No reason is shown why the evidence was not discovered and introduced on original trial. McLeod v. Shelly Co., 108 Ala. 81, 19 So. 326; Knife Co. v. Umberhauer, 107 Ala. 496, 18 So. 175, 54 Am. St. Rep. 114; Fries v. Acme White Lead Color Works, 201 Ala. 613, 79 So. 45; Jernigan v. Clark, 134 Ala. 313, 32 So. 686.
The only question presented and argued by counsel for appellant on this appeal relates to the action of the trial court in overruling defendant's motion for a new trial, based upon the ground of newly discovered evidence. One of the pre-requisites to a favorable consideration of such motion upon this ground is that it be made to appear due diligence had been unavailingly used by the movant prior to the trial. McLeod v. Shelly Mfg. Co., 108 Ala. 81, 19 So. 326; Fries v. Acme White Lead, etc., Wks., 201 Ala. 613, 79 So. 45; Thomas v. Johnson, 208 Ala. 701, 94 So. 922.
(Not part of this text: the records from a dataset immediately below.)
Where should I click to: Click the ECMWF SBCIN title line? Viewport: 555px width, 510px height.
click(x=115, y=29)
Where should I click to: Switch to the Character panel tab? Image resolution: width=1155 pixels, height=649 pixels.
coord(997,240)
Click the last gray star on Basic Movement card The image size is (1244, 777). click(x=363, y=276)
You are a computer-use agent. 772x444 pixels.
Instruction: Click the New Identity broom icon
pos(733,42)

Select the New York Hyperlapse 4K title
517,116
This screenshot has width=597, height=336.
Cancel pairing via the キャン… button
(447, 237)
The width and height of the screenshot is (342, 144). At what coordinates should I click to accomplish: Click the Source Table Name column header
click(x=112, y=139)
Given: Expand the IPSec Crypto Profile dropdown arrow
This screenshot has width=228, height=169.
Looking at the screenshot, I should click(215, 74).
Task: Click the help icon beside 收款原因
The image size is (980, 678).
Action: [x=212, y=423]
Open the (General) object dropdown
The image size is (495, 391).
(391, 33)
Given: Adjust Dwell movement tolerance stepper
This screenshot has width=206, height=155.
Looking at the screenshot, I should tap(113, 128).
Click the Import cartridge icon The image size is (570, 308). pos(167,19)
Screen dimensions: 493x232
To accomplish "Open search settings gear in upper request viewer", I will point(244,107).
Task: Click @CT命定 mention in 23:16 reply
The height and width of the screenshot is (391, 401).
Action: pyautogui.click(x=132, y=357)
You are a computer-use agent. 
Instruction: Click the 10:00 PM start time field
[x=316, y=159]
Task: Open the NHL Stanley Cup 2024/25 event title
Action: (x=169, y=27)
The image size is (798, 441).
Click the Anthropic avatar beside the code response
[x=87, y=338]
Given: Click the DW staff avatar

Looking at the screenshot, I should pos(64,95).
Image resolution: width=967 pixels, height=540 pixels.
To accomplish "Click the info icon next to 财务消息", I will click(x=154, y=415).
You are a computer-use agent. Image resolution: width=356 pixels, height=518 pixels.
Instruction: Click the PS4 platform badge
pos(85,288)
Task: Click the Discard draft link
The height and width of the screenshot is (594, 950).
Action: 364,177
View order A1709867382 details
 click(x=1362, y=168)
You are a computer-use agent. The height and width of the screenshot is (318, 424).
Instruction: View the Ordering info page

There is no pretense of surprise, accident, fraud, or mistake, but only newly discovered proof, and upon this question, after due consideration of the record, we are rather impressed that the defendant was "stimulated by the verdict to a point of effort which he ought to have reached, but did not, before the trial." De Sota Coal, etc., Co. v. Hill, 188 Ala. 667, 65 So. 988.
Pretermitting a consideration of other suggested reasons leading to an affirmance of the lower court's ruling, we are persuaded that the denial of the motion may well rest upon a failure on defendant's part to show an exercise of due diligence as to the newly discovered evidence.
Let the judgment be affirmed.
Affirmed.
ANDERSON, C. J., and SAYRE and MILLER, JJ., concur.